• Instructions to follow: Retype the entries word for word, leaving nothing out.

• Supplied records:
-- -- --

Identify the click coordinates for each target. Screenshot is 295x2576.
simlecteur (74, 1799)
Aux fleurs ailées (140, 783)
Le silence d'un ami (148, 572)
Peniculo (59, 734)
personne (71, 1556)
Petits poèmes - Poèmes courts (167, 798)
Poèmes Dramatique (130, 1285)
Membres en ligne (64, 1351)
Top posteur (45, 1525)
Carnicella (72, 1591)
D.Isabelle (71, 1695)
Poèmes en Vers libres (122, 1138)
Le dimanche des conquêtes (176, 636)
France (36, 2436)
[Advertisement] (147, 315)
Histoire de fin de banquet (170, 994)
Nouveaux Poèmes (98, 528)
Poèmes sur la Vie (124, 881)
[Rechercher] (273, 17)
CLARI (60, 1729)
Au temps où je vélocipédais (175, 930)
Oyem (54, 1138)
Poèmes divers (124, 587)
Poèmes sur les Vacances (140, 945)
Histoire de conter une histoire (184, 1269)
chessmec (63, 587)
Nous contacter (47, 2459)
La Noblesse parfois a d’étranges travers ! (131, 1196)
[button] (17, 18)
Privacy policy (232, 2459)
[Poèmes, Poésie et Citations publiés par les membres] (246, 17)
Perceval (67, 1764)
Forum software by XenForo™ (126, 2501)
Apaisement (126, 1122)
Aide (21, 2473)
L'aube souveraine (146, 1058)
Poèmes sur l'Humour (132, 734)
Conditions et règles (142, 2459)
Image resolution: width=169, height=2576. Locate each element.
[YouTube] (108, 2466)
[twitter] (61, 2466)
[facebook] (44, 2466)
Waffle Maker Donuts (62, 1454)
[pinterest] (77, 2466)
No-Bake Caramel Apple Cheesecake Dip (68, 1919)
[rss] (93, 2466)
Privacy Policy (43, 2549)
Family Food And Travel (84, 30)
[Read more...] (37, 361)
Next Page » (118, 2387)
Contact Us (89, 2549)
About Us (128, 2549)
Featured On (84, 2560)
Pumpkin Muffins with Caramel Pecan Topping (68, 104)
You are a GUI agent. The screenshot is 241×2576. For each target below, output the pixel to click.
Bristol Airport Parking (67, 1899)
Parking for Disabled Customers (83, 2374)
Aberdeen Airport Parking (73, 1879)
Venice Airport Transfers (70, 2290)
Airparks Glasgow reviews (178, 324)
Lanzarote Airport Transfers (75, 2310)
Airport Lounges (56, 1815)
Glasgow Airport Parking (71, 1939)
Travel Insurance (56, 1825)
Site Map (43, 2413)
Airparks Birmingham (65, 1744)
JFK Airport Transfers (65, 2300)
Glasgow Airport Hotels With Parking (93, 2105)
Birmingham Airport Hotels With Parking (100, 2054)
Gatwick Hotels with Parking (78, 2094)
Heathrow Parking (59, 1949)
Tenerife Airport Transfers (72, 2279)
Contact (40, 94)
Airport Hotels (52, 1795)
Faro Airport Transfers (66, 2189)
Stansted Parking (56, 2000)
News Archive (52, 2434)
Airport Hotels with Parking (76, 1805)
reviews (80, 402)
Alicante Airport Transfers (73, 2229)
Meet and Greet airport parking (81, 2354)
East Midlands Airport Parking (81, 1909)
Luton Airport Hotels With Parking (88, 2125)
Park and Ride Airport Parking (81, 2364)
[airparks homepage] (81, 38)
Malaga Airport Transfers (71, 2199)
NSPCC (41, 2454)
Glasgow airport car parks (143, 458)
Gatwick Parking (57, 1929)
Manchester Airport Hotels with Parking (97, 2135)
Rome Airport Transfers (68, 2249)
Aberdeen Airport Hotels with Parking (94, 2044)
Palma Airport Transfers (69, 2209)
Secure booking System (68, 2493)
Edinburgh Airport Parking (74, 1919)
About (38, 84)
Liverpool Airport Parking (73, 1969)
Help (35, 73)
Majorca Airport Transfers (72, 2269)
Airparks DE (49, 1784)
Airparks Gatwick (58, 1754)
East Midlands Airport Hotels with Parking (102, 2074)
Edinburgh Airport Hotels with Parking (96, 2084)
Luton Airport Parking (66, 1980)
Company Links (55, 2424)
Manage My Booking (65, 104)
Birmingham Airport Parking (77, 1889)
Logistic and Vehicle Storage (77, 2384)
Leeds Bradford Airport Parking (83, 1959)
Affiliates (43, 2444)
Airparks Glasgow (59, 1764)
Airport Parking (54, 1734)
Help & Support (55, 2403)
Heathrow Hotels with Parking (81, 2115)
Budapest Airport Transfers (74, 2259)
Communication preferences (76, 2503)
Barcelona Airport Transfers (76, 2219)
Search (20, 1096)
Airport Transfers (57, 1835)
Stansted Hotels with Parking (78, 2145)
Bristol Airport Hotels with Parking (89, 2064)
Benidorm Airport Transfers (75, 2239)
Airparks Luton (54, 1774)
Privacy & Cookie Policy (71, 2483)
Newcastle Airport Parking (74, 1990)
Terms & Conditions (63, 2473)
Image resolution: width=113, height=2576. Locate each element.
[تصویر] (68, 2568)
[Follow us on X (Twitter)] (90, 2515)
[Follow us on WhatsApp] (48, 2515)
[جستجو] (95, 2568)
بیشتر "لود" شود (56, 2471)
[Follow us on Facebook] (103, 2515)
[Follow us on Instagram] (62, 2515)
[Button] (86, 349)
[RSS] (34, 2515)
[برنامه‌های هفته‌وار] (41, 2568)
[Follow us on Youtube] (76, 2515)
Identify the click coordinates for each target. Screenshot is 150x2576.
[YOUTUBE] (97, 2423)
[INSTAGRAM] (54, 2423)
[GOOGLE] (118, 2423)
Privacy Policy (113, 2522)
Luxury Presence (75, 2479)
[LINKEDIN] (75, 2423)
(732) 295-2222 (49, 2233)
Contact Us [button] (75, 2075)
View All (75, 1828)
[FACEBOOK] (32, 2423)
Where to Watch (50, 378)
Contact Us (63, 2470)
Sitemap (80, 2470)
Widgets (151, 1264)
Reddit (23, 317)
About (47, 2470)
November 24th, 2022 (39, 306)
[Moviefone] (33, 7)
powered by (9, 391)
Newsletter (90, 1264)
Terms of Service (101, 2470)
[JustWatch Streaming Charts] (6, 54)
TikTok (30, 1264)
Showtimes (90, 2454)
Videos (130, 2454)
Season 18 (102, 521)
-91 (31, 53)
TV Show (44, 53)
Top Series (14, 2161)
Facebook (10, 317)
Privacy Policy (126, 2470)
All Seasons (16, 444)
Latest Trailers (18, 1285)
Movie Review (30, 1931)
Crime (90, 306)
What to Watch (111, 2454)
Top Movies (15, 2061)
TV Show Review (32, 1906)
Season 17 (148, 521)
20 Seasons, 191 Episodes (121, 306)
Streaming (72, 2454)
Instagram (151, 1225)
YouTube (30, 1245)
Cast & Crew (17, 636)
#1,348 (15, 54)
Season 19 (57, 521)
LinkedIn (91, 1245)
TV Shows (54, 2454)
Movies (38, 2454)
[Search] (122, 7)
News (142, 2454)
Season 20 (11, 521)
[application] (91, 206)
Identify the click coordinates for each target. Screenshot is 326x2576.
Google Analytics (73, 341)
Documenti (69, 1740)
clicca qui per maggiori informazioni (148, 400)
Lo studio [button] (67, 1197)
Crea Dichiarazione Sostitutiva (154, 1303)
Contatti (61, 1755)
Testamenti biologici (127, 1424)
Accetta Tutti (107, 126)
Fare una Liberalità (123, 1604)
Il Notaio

-- -- --

• Expected answer:
Identify the click coordinates for each target. Screenshot is 295x2576.
simlecteur (74, 1799)
Aux fleurs ailées (140, 783)
Le silence d'un ami (148, 572)
Peniculo (59, 734)
personne (71, 1556)
Petits poèmes - Poèmes courts (167, 798)
Poèmes Dramatique (130, 1285)
Membres en ligne (64, 1351)
Top posteur (45, 1525)
Carnicella (72, 1591)
D.Isabelle (71, 1695)
Poèmes en Vers libres (122, 1138)
Le dimanche des conquêtes (176, 636)
France (36, 2436)
[Advertisement] (147, 315)
Histoire de fin de banquet (170, 994)
Nouveaux Poèmes (98, 528)
Poèmes sur la Vie (124, 881)
[Rechercher] (273, 17)
CLARI (60, 1729)
Au temps où je vélocipédais (175, 930)
Oyem (54, 1138)
Poèmes divers (124, 587)
Poèmes sur les Vacances (140, 945)
Histoire de conter une histoire (184, 1269)
chessmec (63, 587)
Nous contacter (47, 2459)
La Noblesse parfois a d’étranges travers ! (131, 1196)
[button] (17, 18)
Privacy policy (232, 2459)
[Poèmes, Poésie et Citations publiés par les membres] (246, 17)
Perceval (67, 1764)
Forum software by XenForo™ (126, 2501)
Apaisement (126, 1122)
Aide (21, 2473)
L'aube souveraine (146, 1058)
Poèmes sur l'Humour (132, 734)
Conditions et règles (142, 2459)
Image resolution: width=169, height=2576. Locate each element.
[YouTube] (108, 2466)
[twitter] (61, 2466)
[facebook] (44, 2466)
Waffle Maker Donuts (62, 1454)
[pinterest] (77, 2466)
No-Bake Caramel Apple Cheesecake Dip (68, 1919)
[rss] (93, 2466)
Privacy Policy (43, 2549)
Family Food And Travel (84, 30)
[Read more...] (37, 361)
Next Page » (118, 2387)
Contact Us (89, 2549)
About Us (128, 2549)
Featured On (84, 2560)
Pumpkin Muffins with Caramel Pecan Topping (68, 104)
You are a GUI agent. The screenshot is 241×2576. For each target below, output the pixel to click.
Bristol Airport Parking (67, 1899)
Parking for Disabled Customers (83, 2374)
Aberdeen Airport Parking (73, 1879)
Venice Airport Transfers (70, 2290)
Airparks Glasgow reviews (178, 324)
Lanzarote Airport Transfers (75, 2310)
Airport Lounges (56, 1815)
Glasgow Airport Parking (71, 1939)
Travel Insurance (56, 1825)
Site Map (43, 2413)
Airparks Birmingham (65, 1744)
JFK Airport Transfers (65, 2300)
Glasgow Airport Hotels With Parking (93, 2105)
Birmingham Airport Hotels With Parking (100, 2054)
Gatwick Hotels with Parking (78, 2094)
Heathrow Parking (59, 1949)
Tenerife Airport Transfers (72, 2279)
Contact (40, 94)
Airport Hotels (52, 1795)
Faro Airport Transfers (66, 2189)
Stansted Parking (56, 2000)
News Archive (52, 2434)
Airport Hotels with Parking (76, 1805)
reviews (80, 402)
Alicante Airport Transfers (73, 2229)
Meet and Greet airport parking (81, 2354)
East Midlands Airport Parking (81, 1909)
Luton Airport Hotels With Parking (88, 2125)
Park and Ride Airport Parking (81, 2364)
[airparks homepage] (81, 38)
Malaga Airport Transfers (71, 2199)
NSPCC (41, 2454)
Glasgow airport car parks (143, 458)
Gatwick Parking (57, 1929)
Manchester Airport Hotels with Parking (97, 2135)
Rome Airport Transfers (68, 2249)
Aberdeen Airport Hotels with Parking (94, 2044)
Palma Airport Transfers (69, 2209)
Secure booking System (68, 2493)
Edinburgh Airport Parking (74, 1919)
About (38, 84)
Liverpool Airport Parking (73, 1969)
Help (35, 73)
Majorca Airport Transfers (72, 2269)
Airparks DE (49, 1784)
Airparks Gatwick (58, 1754)
East Midlands Airport Hotels with Parking (102, 2074)
Edinburgh Airport Hotels with Parking (96, 2084)
Luton Airport Parking (66, 1980)
Company Links (55, 2424)
Manage My Booking (65, 104)
Birmingham Airport Parking (77, 1889)
Logistic and Vehicle Storage (77, 2384)
Leeds Bradford Airport Parking (83, 1959)
Affiliates (43, 2444)
Airparks Glasgow (59, 1764)
Airport Parking (54, 1734)
Help & Support (55, 2403)
Heathrow Hotels with Parking (81, 2115)
Budapest Airport Transfers (74, 2259)
Communication preferences (76, 2503)
Barcelona Airport Transfers (76, 2219)
Search (20, 1096)
Airport Transfers (57, 1835)
Stansted Hotels with Parking (78, 2145)
Bristol Airport Hotels with Parking (89, 2064)
Benidorm Airport Transfers (75, 2239)
Airparks Luton (54, 1774)
Privacy & Cookie Policy (71, 2483)
Newcastle Airport Parking (74, 1990)
Terms & Conditions (63, 2473)
Image resolution: width=113, height=2576. Locate each element.
[تصویر] (68, 2568)
[Follow us on X (Twitter)] (90, 2515)
[Follow us on WhatsApp] (48, 2515)
[جستجو] (95, 2568)
بیشتر "لود" شود (56, 2471)
[Follow us on Facebook] (103, 2515)
[Follow us on Instagram] (62, 2515)
[Button] (86, 349)
[RSS] (34, 2515)
[برنامه‌های هفته‌وار] (41, 2568)
[Follow us on Youtube] (76, 2515)
Identify the click coordinates for each target. Screenshot is 150x2576.
[YOUTUBE] (97, 2423)
[INSTAGRAM] (54, 2423)
[GOOGLE] (118, 2423)
Privacy Policy (113, 2522)
Luxury Presence (75, 2479)
[LINKEDIN] (75, 2423)
(732) 295-2222 (49, 2233)
Contact Us [button] (75, 2075)
View All (75, 1828)
[FACEBOOK] (32, 2423)
Where to Watch (50, 378)
Contact Us (63, 2470)
Sitemap (80, 2470)
Widgets (151, 1264)
Reddit (23, 317)
About (47, 2470)
November 24th, 2022 (39, 306)
[Moviefone] (33, 7)
powered by (9, 391)
Newsletter (90, 1264)
Terms of Service (101, 2470)
[JustWatch Streaming Charts] (6, 54)
TikTok (30, 1264)
Showtimes (90, 2454)
Videos (130, 2454)
Season 18 (102, 521)
-91 (31, 53)
TV Show (44, 53)
Top Series (14, 2161)
Facebook (10, 317)
Privacy Policy (126, 2470)
All Seasons (16, 444)
Latest Trailers (18, 1285)
Movie Review (30, 1931)
Crime (90, 306)
What to Watch (111, 2454)
Top Movies (15, 2061)
TV Show Review (32, 1906)
Season 17 (148, 521)
20 Seasons, 191 Episodes (121, 306)
Streaming (72, 2454)
Instagram (151, 1225)
YouTube (30, 1245)
Cast & Crew (17, 636)
#1,348 (15, 54)
Season 19 (57, 521)
LinkedIn (91, 1245)
TV Shows (54, 2454)
Movies (38, 2454)
[Search] (122, 7)
News (142, 2454)
Season 20 (11, 521)
[application] (91, 206)
Identify the click coordinates for each target. Screenshot is 326x2576.
Google Analytics (73, 341)
Documenti (69, 1740)
clicca qui per maggiori informazioni (148, 400)
Lo studio [button] (67, 1197)
Crea Dichiarazione Sostitutiva (154, 1303)
Contatti (61, 1755)
Testamenti biologici (127, 1424)
Accetta Tutti (107, 126)
Fare una Liberalità (123, 1604)
Il Notaio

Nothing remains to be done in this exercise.